Work request |
All of the records should be given again verbatim.

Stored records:
★ ★ ★ ★ ★
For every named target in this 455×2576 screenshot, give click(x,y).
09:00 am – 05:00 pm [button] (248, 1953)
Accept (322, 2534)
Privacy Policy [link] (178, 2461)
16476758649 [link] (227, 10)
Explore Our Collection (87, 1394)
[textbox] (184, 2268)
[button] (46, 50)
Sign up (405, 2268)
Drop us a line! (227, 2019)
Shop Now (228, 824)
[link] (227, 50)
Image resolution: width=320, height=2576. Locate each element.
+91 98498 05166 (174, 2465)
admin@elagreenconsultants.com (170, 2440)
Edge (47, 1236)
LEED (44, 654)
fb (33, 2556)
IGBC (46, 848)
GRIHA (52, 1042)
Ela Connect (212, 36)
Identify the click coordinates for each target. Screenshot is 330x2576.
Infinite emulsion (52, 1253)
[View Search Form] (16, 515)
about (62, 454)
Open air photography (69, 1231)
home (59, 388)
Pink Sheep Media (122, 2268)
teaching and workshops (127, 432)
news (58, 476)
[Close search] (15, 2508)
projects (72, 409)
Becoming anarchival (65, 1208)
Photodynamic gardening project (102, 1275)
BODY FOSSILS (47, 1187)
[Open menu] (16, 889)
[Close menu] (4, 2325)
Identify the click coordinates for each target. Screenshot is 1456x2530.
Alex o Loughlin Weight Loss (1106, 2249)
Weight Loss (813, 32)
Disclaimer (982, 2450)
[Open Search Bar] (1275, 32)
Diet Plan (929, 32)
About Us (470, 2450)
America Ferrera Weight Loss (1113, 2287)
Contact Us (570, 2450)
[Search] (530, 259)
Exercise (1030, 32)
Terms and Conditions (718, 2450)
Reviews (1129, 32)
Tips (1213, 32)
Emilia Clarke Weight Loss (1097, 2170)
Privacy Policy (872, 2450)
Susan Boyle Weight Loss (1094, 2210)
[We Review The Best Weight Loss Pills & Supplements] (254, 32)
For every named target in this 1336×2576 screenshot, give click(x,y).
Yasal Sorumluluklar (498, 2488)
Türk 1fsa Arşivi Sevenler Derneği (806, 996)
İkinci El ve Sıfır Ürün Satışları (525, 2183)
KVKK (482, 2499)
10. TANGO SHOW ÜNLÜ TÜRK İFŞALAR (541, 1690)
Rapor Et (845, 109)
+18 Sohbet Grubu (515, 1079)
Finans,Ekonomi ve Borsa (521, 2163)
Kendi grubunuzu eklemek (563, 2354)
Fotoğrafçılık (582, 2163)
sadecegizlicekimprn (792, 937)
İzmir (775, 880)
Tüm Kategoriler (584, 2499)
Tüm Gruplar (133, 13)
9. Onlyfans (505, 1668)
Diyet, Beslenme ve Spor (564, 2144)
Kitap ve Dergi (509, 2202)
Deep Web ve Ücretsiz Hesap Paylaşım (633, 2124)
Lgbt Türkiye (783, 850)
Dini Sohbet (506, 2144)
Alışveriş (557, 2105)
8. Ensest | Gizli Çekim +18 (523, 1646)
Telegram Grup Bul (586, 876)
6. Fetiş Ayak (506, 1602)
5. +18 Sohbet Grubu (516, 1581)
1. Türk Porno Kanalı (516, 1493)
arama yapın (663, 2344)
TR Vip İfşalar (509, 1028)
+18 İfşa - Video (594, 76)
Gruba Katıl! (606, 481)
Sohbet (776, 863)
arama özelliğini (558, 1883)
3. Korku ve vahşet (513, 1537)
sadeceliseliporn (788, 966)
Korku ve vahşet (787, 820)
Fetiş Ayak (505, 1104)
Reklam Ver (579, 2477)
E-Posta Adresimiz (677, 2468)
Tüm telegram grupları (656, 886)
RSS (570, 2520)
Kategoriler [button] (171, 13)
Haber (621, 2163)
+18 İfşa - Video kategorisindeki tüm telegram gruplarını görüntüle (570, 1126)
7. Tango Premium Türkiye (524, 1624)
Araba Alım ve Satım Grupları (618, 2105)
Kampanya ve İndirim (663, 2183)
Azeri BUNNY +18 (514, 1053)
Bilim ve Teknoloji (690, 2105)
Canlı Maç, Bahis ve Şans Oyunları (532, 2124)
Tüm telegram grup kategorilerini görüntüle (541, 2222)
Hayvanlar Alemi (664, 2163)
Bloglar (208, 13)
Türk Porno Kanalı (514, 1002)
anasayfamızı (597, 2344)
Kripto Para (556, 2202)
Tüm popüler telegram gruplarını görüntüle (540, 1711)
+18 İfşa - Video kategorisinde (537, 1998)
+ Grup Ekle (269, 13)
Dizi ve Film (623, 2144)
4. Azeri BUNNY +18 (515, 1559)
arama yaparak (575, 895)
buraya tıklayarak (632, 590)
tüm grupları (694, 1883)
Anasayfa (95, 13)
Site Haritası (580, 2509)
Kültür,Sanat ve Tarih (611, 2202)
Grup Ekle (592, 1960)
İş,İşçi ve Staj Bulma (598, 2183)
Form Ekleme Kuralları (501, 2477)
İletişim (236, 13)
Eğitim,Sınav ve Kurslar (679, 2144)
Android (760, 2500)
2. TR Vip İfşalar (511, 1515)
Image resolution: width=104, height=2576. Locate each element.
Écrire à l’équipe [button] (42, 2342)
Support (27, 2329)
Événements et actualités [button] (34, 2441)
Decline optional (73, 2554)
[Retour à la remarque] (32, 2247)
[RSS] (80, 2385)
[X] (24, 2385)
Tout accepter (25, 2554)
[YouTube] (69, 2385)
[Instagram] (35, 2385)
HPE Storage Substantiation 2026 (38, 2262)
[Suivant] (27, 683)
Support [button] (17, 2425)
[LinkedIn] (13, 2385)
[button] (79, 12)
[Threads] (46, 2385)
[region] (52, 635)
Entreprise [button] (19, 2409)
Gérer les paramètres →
★ ★ ★ ★ ★
Output |
For every named target in this 455×2576 screenshot, give click(x,y).
09:00 am – 05:00 pm [button] (248, 1953)
Accept (322, 2534)
Privacy Policy [link] (178, 2461)
16476758649 [link] (227, 10)
Explore Our Collection (87, 1394)
[textbox] (184, 2268)
[button] (46, 50)
Sign up (405, 2268)
Drop us a line! (227, 2019)
Shop Now (228, 824)
[link] (227, 50)
Image resolution: width=320, height=2576. Locate each element.
+91 98498 05166 (174, 2465)
admin@elagreenconsultants.com (170, 2440)
Edge (47, 1236)
LEED (44, 654)
fb (33, 2556)
IGBC (46, 848)
GRIHA (52, 1042)
Ela Connect (212, 36)
Identify the click coordinates for each target. Screenshot is 330x2576.
Infinite emulsion (52, 1253)
[View Search Form] (16, 515)
about (62, 454)
Open air photography (69, 1231)
home (59, 388)
Pink Sheep Media (122, 2268)
teaching and workshops (127, 432)
news (58, 476)
[Close search] (15, 2508)
projects (72, 409)
Becoming anarchival (65, 1208)
Photodynamic gardening project (102, 1275)
BODY FOSSILS (47, 1187)
[Open menu] (16, 889)
[Close menu] (4, 2325)
Identify the click coordinates for each target. Screenshot is 1456x2530.
Alex o Loughlin Weight Loss (1106, 2249)
Weight Loss (813, 32)
Disclaimer (982, 2450)
[Open Search Bar] (1275, 32)
Diet Plan (929, 32)
About Us (470, 2450)
America Ferrera Weight Loss (1113, 2287)
Contact Us (570, 2450)
[Search] (530, 259)
Exercise (1030, 32)
Terms and Conditions (718, 2450)
Reviews (1129, 32)
Tips (1213, 32)
Emilia Clarke Weight Loss (1097, 2170)
Privacy Policy (872, 2450)
Susan Boyle Weight Loss (1094, 2210)
[We Review The Best Weight Loss Pills & Supplements] (254, 32)
For every named target in this 1336×2576 screenshot, give click(x,y).
Yasal Sorumluluklar (498, 2488)
Türk 1fsa Arşivi Sevenler Derneği (806, 996)
İkinci El ve Sıfır Ürün Satışları (525, 2183)
KVKK (482, 2499)
10. TANGO SHOW ÜNLÜ TÜRK İFŞALAR (541, 1690)
Rapor Et (845, 109)
+18 Sohbet Grubu (515, 1079)
Finans,Ekonomi ve Borsa (521, 2163)
Kendi grubunuzu eklemek (563, 2354)
Fotoğrafçılık (582, 2163)
sadecegizlicekimprn (792, 937)
İzmir (775, 880)
Tüm Kategoriler (584, 2499)
Tüm Gruplar (133, 13)
9. Onlyfans (505, 1668)
Diyet, Beslenme ve Spor (564, 2144)
Kitap ve Dergi (509, 2202)
Deep Web ve Ücretsiz Hesap Paylaşım (633, 2124)
Lgbt Türkiye (783, 850)
Dini Sohbet (506, 2144)
Alışveriş (557, 2105)
8. Ensest | Gizli Çekim +18 (523, 1646)
Telegram Grup Bul (586, 876)
6. Fetiş Ayak (506, 1602)
5. +18 Sohbet Grubu (516, 1581)
1. Türk Porno Kanalı (516, 1493)
arama yapın (663, 2344)
TR Vip İfşalar (509, 1028)
+18 İfşa - Video (594, 76)
Gruba Katıl! (606, 481)
Sohbet (776, 863)
arama özelliğini (558, 1883)
3. Korku ve vahşet (513, 1537)
sadeceliseliporn (788, 966)
Korku ve vahşet (787, 820)
Fetiş Ayak (505, 1104)
Reklam Ver (579, 2477)
E-Posta Adresimiz (677, 2468)
Tüm telegram grupları (656, 886)
RSS (570, 2520)
Kategoriler [button] (171, 13)
Haber (621, 2163)
+18 İfşa - Video kategorisindeki tüm telegram gruplarını görüntüle (570, 1126)
7. Tango Premium Türkiye (524, 1624)
Araba Alım ve Satım Grupları (618, 2105)
Kampanya ve İndirim (663, 2183)
Azeri BUNNY +18 (514, 1053)
Bilim ve Teknoloji (690, 2105)
Canlı Maç, Bahis ve Şans Oyunları (532, 2124)
Tüm telegram grup kategorilerini görüntüle (541, 2222)
Hayvanlar Alemi (664, 2163)
Bloglar (208, 13)
Türk Porno Kanalı (514, 1002)
anasayfamızı (597, 2344)
Kripto Para (556, 2202)
Tüm popüler telegram gruplarını görüntüle (540, 1711)
+18 İfşa - Video kategorisinde (537, 1998)
+ Grup Ekle (269, 13)
Dizi ve Film (623, 2144)
4. Azeri BUNNY +18 (515, 1559)
arama yaparak (575, 895)
buraya tıklayarak (632, 590)
tüm grupları (694, 1883)
Anasayfa (95, 13)
Site Haritası (580, 2509)
Kültür,Sanat ve Tarih (611, 2202)
Grup Ekle (592, 1960)
İş,İşçi ve Staj Bulma (598, 2183)
Form Ekleme Kuralları (501, 2477)
İletişim (236, 13)
Eğitim,Sınav ve Kurslar (679, 2144)
Android (760, 2500)
2. TR Vip İfşalar (511, 1515)
Image resolution: width=104, height=2576. Locate each element.
Écrire à l’équipe [button] (42, 2342)
Support (27, 2329)
Événements et actualités [button] (34, 2441)
Decline optional (73, 2554)
[Retour à la remarque] (32, 2247)
[RSS] (80, 2385)
[X] (24, 2385)
Tout accepter (25, 2554)
[YouTube] (69, 2385)
[Instagram] (35, 2385)
HPE Storage Substantiation 2026 (38, 2262)
[Suivant] (27, 683)
Support [button] (17, 2425)
[LinkedIn] (13, 2385)
[button] (79, 12)
[Threads] (46, 2385)
[region] (52, 635)
Entreprise [button] (19, 2409)
Gérer les paramètres →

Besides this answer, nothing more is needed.